*Exercise*
Search the listing for the word "Show" and copy every line where it turns up.

═════ The data

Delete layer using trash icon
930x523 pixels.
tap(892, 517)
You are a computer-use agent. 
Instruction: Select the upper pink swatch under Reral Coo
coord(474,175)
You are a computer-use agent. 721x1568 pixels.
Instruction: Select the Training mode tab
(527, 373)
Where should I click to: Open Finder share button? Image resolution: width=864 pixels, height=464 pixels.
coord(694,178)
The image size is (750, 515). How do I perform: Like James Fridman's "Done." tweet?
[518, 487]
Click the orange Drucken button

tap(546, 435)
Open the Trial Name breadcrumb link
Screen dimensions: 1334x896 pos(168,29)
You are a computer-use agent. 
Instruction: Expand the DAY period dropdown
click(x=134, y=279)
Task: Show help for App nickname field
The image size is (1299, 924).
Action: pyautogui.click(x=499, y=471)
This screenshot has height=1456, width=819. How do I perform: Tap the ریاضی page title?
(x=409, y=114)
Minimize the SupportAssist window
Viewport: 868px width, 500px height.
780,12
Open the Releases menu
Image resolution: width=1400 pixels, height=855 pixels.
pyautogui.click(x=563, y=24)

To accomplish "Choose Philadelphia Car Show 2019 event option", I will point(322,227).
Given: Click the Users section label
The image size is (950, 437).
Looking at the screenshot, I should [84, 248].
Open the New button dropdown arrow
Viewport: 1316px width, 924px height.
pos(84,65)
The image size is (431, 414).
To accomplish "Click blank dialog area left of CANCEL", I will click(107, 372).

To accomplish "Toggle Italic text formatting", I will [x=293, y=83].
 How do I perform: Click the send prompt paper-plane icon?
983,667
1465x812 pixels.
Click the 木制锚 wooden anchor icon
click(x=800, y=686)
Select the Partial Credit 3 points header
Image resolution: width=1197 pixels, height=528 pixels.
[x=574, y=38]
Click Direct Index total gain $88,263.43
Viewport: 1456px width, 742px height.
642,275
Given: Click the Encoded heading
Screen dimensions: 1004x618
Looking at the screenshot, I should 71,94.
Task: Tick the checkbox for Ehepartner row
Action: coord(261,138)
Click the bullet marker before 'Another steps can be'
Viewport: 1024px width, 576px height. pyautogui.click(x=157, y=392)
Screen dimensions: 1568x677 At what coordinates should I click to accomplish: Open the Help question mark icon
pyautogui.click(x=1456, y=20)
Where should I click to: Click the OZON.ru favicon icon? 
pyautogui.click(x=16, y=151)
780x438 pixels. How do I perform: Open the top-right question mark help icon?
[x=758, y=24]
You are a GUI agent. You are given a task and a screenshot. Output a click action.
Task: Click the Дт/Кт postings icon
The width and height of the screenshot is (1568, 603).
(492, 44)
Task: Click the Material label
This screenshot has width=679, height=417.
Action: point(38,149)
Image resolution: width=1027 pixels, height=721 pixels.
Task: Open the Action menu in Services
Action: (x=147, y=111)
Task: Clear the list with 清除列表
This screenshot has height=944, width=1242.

══════════

*Result below*
Task: Show help for App nickname field
To accomplish "Choose Philadelphia Car Show 2019 event option", I will point(322,227).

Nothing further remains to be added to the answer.